■ WORK REQUIRED: Write out the entries below in full, exactly as given.

■ THE DATA:
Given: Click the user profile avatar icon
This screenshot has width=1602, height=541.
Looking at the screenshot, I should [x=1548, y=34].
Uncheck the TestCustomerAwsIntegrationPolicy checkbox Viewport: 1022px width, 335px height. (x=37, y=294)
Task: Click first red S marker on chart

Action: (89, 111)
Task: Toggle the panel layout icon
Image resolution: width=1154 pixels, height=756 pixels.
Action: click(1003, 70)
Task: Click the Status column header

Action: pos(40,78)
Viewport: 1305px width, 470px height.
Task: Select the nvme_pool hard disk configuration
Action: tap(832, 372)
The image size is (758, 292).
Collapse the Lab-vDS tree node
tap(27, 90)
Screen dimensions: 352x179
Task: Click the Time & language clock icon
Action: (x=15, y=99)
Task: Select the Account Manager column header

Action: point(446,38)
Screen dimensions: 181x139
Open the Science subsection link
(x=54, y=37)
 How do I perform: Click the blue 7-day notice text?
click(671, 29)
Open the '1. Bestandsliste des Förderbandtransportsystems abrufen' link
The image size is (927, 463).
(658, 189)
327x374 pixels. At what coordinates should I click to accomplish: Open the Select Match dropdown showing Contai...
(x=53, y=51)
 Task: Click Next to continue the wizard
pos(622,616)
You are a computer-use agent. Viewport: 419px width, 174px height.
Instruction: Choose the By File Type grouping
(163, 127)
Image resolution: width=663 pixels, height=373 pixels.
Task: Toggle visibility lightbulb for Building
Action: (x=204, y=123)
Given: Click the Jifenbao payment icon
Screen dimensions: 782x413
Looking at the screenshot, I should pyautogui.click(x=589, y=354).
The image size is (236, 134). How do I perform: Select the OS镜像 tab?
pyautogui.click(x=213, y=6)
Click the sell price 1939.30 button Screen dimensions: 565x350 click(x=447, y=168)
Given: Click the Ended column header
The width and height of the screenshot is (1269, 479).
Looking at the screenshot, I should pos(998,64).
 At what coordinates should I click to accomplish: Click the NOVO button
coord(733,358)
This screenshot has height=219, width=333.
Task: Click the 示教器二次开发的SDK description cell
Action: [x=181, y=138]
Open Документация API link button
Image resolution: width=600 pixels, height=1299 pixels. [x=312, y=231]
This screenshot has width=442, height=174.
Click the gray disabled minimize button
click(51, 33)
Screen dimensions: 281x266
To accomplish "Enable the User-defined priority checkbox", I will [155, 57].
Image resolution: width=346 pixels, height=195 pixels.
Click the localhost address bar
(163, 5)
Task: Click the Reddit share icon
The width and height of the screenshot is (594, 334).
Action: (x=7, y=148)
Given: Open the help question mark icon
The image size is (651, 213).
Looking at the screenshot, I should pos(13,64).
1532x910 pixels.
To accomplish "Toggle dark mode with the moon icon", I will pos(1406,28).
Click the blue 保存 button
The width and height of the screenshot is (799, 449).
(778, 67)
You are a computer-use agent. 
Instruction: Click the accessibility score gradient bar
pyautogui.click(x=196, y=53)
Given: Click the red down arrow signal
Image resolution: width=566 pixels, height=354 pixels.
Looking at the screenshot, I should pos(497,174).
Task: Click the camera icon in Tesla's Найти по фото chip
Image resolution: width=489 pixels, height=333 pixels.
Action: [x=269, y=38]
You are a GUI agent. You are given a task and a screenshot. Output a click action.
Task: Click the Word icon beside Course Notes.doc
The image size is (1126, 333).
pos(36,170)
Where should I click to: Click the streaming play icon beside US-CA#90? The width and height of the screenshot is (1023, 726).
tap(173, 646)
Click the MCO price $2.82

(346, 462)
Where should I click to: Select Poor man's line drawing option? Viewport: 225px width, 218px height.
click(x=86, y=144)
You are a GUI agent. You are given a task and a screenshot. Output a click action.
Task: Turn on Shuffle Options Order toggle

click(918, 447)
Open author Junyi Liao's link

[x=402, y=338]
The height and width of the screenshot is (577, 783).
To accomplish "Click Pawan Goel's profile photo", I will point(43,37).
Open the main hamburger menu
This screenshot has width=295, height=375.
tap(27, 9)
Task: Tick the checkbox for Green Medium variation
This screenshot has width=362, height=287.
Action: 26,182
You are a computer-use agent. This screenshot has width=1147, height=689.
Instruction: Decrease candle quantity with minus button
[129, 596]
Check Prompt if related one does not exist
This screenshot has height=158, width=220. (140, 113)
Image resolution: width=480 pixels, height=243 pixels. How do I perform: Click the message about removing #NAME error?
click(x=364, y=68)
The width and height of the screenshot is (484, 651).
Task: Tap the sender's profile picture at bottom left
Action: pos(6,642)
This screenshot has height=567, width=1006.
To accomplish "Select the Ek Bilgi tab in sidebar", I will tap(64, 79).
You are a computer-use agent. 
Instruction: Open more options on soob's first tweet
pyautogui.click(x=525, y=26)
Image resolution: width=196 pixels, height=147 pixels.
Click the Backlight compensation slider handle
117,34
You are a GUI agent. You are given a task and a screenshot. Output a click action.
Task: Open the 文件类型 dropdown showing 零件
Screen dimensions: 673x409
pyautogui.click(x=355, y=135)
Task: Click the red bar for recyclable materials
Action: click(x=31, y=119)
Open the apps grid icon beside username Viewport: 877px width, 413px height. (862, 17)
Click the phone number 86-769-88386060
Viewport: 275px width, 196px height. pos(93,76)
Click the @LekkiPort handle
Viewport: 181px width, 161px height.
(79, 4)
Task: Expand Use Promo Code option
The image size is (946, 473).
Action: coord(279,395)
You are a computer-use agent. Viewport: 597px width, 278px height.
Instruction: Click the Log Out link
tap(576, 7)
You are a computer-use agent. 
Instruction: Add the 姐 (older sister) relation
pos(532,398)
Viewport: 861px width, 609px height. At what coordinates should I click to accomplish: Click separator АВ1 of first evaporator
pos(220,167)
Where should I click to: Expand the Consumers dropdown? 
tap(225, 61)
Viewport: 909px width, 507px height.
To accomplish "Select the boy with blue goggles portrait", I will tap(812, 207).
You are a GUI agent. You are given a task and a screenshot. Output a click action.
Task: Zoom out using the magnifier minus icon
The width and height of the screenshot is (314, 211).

■ YOUR RESPONSE:
Given: Click the user profile avatar icon
This screenshot has width=1602, height=541.
Looking at the screenshot, I should [x=1548, y=34].
Uncheck the TestCustomerAwsIntegrationPolicy checkbox Viewport: 1022px width, 335px height. (x=37, y=294)
Task: Click first red S marker on chart

Action: (89, 111)
Task: Toggle the panel layout icon
Image resolution: width=1154 pixels, height=756 pixels.
Action: click(1003, 70)
Task: Click the Status column header

Action: pos(40,78)
Viewport: 1305px width, 470px height.
Task: Select the nvme_pool hard disk configuration
Action: tap(832, 372)
The image size is (758, 292).
Collapse the Lab-vDS tree node
tap(27, 90)
Screen dimensions: 352x179
Task: Click the Time & language clock icon
Action: (x=15, y=99)
Task: Select the Account Manager column header

Action: point(446,38)
Screen dimensions: 181x139
Open the Science subsection link
(x=54, y=37)
 How do I perform: Click the blue 7-day notice text?
click(671, 29)
Open the '1. Bestandsliste des Förderbandtransportsystems abrufen' link
The image size is (927, 463).
(658, 189)
327x374 pixels. At what coordinates should I click to accomplish: Open the Select Match dropdown showing Contai...
(x=53, y=51)
 Task: Click Next to continue the wizard
pos(622,616)
You are a computer-use agent. Viewport: 419px width, 174px height.
Instruction: Choose the By File Type grouping
(163, 127)
Image resolution: width=663 pixels, height=373 pixels.
Task: Toggle visibility lightbulb for Building
Action: (x=204, y=123)
Given: Click the Jifenbao payment icon
Screen dimensions: 782x413
Looking at the screenshot, I should pyautogui.click(x=589, y=354).
The image size is (236, 134). How do I perform: Select the OS镜像 tab?
pyautogui.click(x=213, y=6)
Click the sell price 1939.30 button Screen dimensions: 565x350 click(x=447, y=168)
Given: Click the Ended column header
The width and height of the screenshot is (1269, 479).
Looking at the screenshot, I should pos(998,64).
 At what coordinates should I click to accomplish: Click the NOVO button
coord(733,358)
This screenshot has height=219, width=333.
Task: Click the 示教器二次开发的SDK description cell
Action: [x=181, y=138]
Open Документация API link button
Image resolution: width=600 pixels, height=1299 pixels. [x=312, y=231]
This screenshot has width=442, height=174.
Click the gray disabled minimize button
click(51, 33)
Screen dimensions: 281x266
To accomplish "Enable the User-defined priority checkbox", I will [155, 57].
Image resolution: width=346 pixels, height=195 pixels.
Click the localhost address bar
(163, 5)
Task: Click the Reddit share icon
The width and height of the screenshot is (594, 334).
Action: (x=7, y=148)
Given: Open the help question mark icon
The image size is (651, 213).
Looking at the screenshot, I should pos(13,64).
1532x910 pixels.
To accomplish "Toggle dark mode with the moon icon", I will pos(1406,28).
Click the blue 保存 button
The width and height of the screenshot is (799, 449).
(778, 67)
You are a computer-use agent. 
Instruction: Click the accessibility score gradient bar
pyautogui.click(x=196, y=53)
Given: Click the red down arrow signal
Image resolution: width=566 pixels, height=354 pixels.
Looking at the screenshot, I should pos(497,174).
Task: Click the camera icon in Tesla's Найти по фото chip
Image resolution: width=489 pixels, height=333 pixels.
Action: [x=269, y=38]
You are a GUI agent. You are given a task and a screenshot. Output a click action.
Task: Click the Word icon beside Course Notes.doc
The image size is (1126, 333).
pos(36,170)
Where should I click to: Click the streaming play icon beside US-CA#90? The width and height of the screenshot is (1023, 726).
tap(173, 646)
Click the MCO price $2.82

(346, 462)
Where should I click to: Select Poor man's line drawing option? Viewport: 225px width, 218px height.
click(x=86, y=144)
You are a GUI agent. You are given a task and a screenshot. Output a click action.
Task: Turn on Shuffle Options Order toggle

click(918, 447)
Open author Junyi Liao's link

[x=402, y=338]
The height and width of the screenshot is (577, 783).
To accomplish "Click Pawan Goel's profile photo", I will point(43,37).
Open the main hamburger menu
This screenshot has width=295, height=375.
tap(27, 9)
Task: Tick the checkbox for Green Medium variation
This screenshot has width=362, height=287.
Action: 26,182
You are a computer-use agent. This screenshot has width=1147, height=689.
Instruction: Decrease candle quantity with minus button
[129, 596]
Check Prompt if related one does not exist
This screenshot has height=158, width=220. (140, 113)
Image resolution: width=480 pixels, height=243 pixels. How do I perform: Click the message about removing #NAME error?
click(x=364, y=68)
The width and height of the screenshot is (484, 651).
Task: Tap the sender's profile picture at bottom left
Action: pos(6,642)
This screenshot has height=567, width=1006.
To accomplish "Select the Ek Bilgi tab in sidebar", I will tap(64, 79).
You are a computer-use agent. 
Instruction: Open more options on soob's first tweet
pyautogui.click(x=525, y=26)
Image resolution: width=196 pixels, height=147 pixels.
Click the Backlight compensation slider handle
117,34
You are a GUI agent. You are given a task and a screenshot. Output a click action.
Task: Open the 文件类型 dropdown showing 零件
Screen dimensions: 673x409
pyautogui.click(x=355, y=135)
Task: Click the red bar for recyclable materials
Action: click(x=31, y=119)
Open the apps grid icon beside username Viewport: 877px width, 413px height. (862, 17)
Click the phone number 86-769-88386060
Viewport: 275px width, 196px height. pos(93,76)
Click the @LekkiPort handle
Viewport: 181px width, 161px height.
(79, 4)
Task: Expand Use Promo Code option
The image size is (946, 473).
Action: coord(279,395)
You are a computer-use agent. Viewport: 597px width, 278px height.
Instruction: Click the Log Out link
tap(576, 7)
You are a computer-use agent. 
Instruction: Add the 姐 (older sister) relation
pos(532,398)
Viewport: 861px width, 609px height. At what coordinates should I click to accomplish: Click separator АВ1 of first evaporator
pos(220,167)
Where should I click to: Expand the Consumers dropdown? 
tap(225, 61)
Viewport: 909px width, 507px height.
To accomplish "Select the boy with blue goggles portrait", I will tap(812, 207).
You are a GUI agent. You are given a task and a screenshot. Output a click action.
Task: Zoom out using the magnifier minus icon
The width and height of the screenshot is (314, 211).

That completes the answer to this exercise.